Guardare alle nostre città e alle nostre periferie, alle nostre coste e ai paesi vicini, ai nostri confini e a ciò accade al di là di essi aiuterà a capire che se non si segue la logica che indica Francesco si rischia grosso. Certo, i poveri esclusi da tempo fanno poca paura ad alcuni, ma gli impoveriti? Ancora una volta segue un esempio che padre Fares estrae dall’archivio dei suoi ricordi e che sorprende, lascia sbalorditi per la sua evidente forza: “Nel primo giorno di un campeggio parrocchiale, i giovani erano affascinati dal paesaggio e fotografavano di tutto con i cellulari. La sera, quando spuntarono le stelle, come accade soltanto in montagna dove non c’è smog, una delle ragazze, intenta a fotografare il cielo, a un certo punto esclamò: «Questo non entra in un cellulare!», e si mise a contemplarlo soltanto con i suoi occhi. Questa osservazione è significativa, e la possiamo trasferire dal cielo stellato all’umanità delle moltitudini: occorre guardarla con i nostri stessi occhi, allargati da quelli di Gesù, il Buon Pastore, il quale «guarda le persone con compassione». Soltanto questo sguardo può consentire un approccio inclusivo. Stiamo parlando di guardare umanamente, non attraverso la mediazione scientifica o tecnica, che «influenza e modifica» la realtà nell’osservarla con i propri strumenti”.

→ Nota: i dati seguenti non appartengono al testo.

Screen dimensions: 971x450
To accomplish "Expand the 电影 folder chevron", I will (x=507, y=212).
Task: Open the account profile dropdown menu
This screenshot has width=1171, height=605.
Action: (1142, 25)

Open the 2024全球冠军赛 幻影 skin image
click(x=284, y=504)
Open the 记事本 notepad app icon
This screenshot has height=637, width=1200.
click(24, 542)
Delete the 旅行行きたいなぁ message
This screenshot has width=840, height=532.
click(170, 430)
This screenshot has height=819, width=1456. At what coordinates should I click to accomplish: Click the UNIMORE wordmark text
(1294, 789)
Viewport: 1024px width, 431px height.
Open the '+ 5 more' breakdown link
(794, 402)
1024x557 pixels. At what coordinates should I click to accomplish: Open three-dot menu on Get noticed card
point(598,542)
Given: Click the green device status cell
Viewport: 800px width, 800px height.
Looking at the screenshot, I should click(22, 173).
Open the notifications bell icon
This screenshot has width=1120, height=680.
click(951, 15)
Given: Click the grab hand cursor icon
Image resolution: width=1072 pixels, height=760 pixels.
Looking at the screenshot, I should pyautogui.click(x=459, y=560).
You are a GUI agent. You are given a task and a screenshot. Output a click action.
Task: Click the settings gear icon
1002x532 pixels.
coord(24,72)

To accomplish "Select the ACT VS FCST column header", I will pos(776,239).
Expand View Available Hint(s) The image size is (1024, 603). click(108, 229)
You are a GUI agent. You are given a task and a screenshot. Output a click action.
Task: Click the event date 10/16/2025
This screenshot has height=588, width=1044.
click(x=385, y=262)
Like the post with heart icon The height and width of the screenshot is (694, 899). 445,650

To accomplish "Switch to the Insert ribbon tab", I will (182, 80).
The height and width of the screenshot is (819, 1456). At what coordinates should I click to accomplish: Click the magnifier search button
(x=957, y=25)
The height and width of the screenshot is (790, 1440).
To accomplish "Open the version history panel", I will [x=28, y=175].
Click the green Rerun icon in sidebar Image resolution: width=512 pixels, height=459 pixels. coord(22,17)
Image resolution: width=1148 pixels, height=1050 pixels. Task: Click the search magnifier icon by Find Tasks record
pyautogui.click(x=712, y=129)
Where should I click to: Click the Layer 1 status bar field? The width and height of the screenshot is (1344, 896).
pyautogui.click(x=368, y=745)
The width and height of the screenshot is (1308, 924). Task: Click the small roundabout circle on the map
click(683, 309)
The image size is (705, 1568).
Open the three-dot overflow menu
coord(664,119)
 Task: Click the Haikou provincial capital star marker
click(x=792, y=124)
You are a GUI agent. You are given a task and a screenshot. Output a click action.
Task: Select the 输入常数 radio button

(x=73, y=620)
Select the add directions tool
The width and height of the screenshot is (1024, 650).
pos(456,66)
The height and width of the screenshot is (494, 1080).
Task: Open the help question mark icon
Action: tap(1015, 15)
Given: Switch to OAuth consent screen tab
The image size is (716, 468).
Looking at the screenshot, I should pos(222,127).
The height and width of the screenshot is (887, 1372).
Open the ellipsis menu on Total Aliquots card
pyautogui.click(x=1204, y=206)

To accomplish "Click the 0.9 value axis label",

Se davvero vogliamo procedere in questo pensiero che prima di cambiare ciò che vediamo cambia noi, dobbiamo cambiare il luogo prescelto per guardare. Padre Fares lo spiega benissimo nella parte conclusiva del saggio: “Chi esce dal proprio ambiente e dal proprio io, cambia mentalità. La realtà si vede meglio dalle periferie che dal centro.
Afferma ancora Francesco: «Io sono convinto di una cosa: i grandi cambiamenti della storia si sono realizzati quando la realtà è stata vista non dal centro, ma dalla periferia. È una questione ermeneutica: si comprende la realtà solamente se la si guarda dalla periferia, e non se il nostro sguardo è posto in un centro equidistante da tutto. Per capire davvero la realtà, dobbiamo spostarci dalla posizione centrale di calma e tranquillità e dirigerci verso la zona periferica. […] Per capire, ci dobbiamo “scollocare”, vedere la realtà da più punti di vista differenti”.
Uscire, cambiare mentalità, scoprire l’incompletezza del pensiero per evitare che sia un pensiero rigido e quindi privo di vita. E’ questo l’augurio di cui avevamo davvero bisogno per un 2022 che non sarà semplice. Ma potrebbe essere molto importante.